### Consigne de travail 1
D'après le texte sur le documentaire Shoah, de qui le film est-il une commande ?
### Consigne de travail 2
Recopiez le passage du texte sur le documentaire Shoah qui commence par « Absence de compassion » et va jusqu'à « tout à la fois. ».
### Consigne de travail 3
Écrivez la suite du texte sur le documentaire Shoah, à partir de sa dernière phrase.

### Bloc de texte
+++
Je m’installe : la projection devra commencer à 9h le matin car je sais - pauses incluses -, que j’y passerai la journée.

 

***

 

             Contrairement à ce qu'écrivait Simone de Beauvoir lors de la sortie de Shoah en 1985, (« Pour la première fois, nous vivons l’affreuse expérience dans notre tête, notre cœur, notre chair, et cette expérience devient la nôtre» - sans doute a-t-elle livré à la postérité ce commentaire à titre de prestation compensatoire : pour avoir été une planquée à Radio-Vichy, pendant l‘occupation. Allez savoir !) l'expérience de ce documentaire ne sera jamais vraiment la nôtre car, la chair indemne, on ne peut que demeurer spectateur.

Shoah, une commande de l'Etat israélien à Lanzmann,  nous montre des rescapés, des témoins, quelques bourreaux, et avec minutie : transport des déportés, convois, trains, camions, voies ferrées, routes, camps, topographie des lieux, organisation, identification, écoutes des victimes, visages, voix…

Si ce documentaire est un outil qui nous permet de comprendre comment la déportation d'un grand nombre de Juifs a été perpétré, à défaut d’un "comment cela a-t-il été possible et pourquoi ?" - les réponses à ces questions, c'est chez Arendt et Primo Levi qu'on ira les chercher -, au fur et à mesure de son déroulement, là, sous mes yeux, un autre malaise me saisit : le réalisateur semble profiter de l’opportunité d'un documentaire pour tenter subrepticement de faire le procès de tout un peuple (1): le peuple polonais (celui du Nazisme n’étant pas nécessaire puisque Nuremberg s’en est déjà chargé).

Absence de compassion et de solidarité, voire même… réjouissance à l‘idée de voir les Juifs de Pologne disparaître corps et biens ; au fil des minutes et des heures, ce documentaire semble s’orienter vers une tentative de mise en accusation du peuple polonais dans son ensemble : peuple pourtant occupé, vaincu et martyr, tout à la fois.

En effet, difficile de trouver, dans ce documentaire, un Polonais qui ne soit pas antisémite.
+++
### Fiches de données
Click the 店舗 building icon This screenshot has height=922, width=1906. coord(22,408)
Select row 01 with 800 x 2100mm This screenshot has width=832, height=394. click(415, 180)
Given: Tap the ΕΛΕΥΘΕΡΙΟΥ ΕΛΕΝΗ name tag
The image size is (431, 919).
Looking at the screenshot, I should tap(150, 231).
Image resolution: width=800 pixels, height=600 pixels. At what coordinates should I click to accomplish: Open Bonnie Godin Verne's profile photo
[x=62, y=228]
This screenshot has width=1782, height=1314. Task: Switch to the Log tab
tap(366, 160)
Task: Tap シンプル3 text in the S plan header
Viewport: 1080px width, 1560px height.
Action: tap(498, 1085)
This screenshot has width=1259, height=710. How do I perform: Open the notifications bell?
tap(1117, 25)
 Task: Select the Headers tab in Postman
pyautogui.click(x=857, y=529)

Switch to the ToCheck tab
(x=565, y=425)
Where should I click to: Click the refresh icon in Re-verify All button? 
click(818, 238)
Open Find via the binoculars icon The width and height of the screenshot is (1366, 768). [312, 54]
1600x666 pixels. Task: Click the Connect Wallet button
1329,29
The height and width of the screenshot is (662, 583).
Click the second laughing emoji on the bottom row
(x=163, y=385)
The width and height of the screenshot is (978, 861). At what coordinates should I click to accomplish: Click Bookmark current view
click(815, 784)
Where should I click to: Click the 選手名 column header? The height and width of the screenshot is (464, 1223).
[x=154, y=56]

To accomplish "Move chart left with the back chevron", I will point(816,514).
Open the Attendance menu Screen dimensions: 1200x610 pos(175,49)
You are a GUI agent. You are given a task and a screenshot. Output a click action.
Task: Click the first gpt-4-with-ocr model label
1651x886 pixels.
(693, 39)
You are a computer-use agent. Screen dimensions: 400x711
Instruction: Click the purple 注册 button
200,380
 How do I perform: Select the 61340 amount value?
+++
### Réponse rédigée 1
Shoah est une commande de l'État israélien à Lanzmann.

### Réponse rédigée 2
Absence de compassion et de solidarité, voire même… réjouissance à l‘idée de voir les Juifs de Pologne disparaître corps et biens ; au fil des minutes et des heures, ce documentaire semble s’orienter vers une tentative de mise en accusation du peuple polonais dans son ensemble : peuple pourtant occupé, vaincu et martyr, tout à la fois.

### Réponse rédigée 3
Plus souvent interpellés et gardés à distance de la caméra et du micro de Lanzmann que réellement interviewés, tout en cherchant à créer un climat propice à toutes les confessions de la part de Polonais très très moyens et vivant en milieu rural, Lanzmann n'a qu’un souci, à la motivation sournoise, subtilement mâtinée de mépris, plus proche du règlement de comptes que de la recherche d‘une quelconque vérité concernant la nature humaine : confier à ces quelques Polonais triés sur le volet, le soin de débiter des préjugés anti-sémites bien établis et ronflants, un rien pantouflards, insistant sans relâche, les relançant, s’acharnant lorsqu‘il n‘obtient pas d‘eux ce qu‘il croit devoir attendre et surtout, entendre...

               (Pour la traduction de ces séquences, nous avons fait appel à un ami polonais ; en effet, nous ne souhaitions  pas nous contenter de la traduction qui nous est proposée)

Certes, on nous objectera - ou bien alors on ne nous objectera rien, ce qui est tout à fait possible : Shoah n’est ni un travail de journaliste, ni un travail d’historien, ni d'intellectuel, ni…

Soit !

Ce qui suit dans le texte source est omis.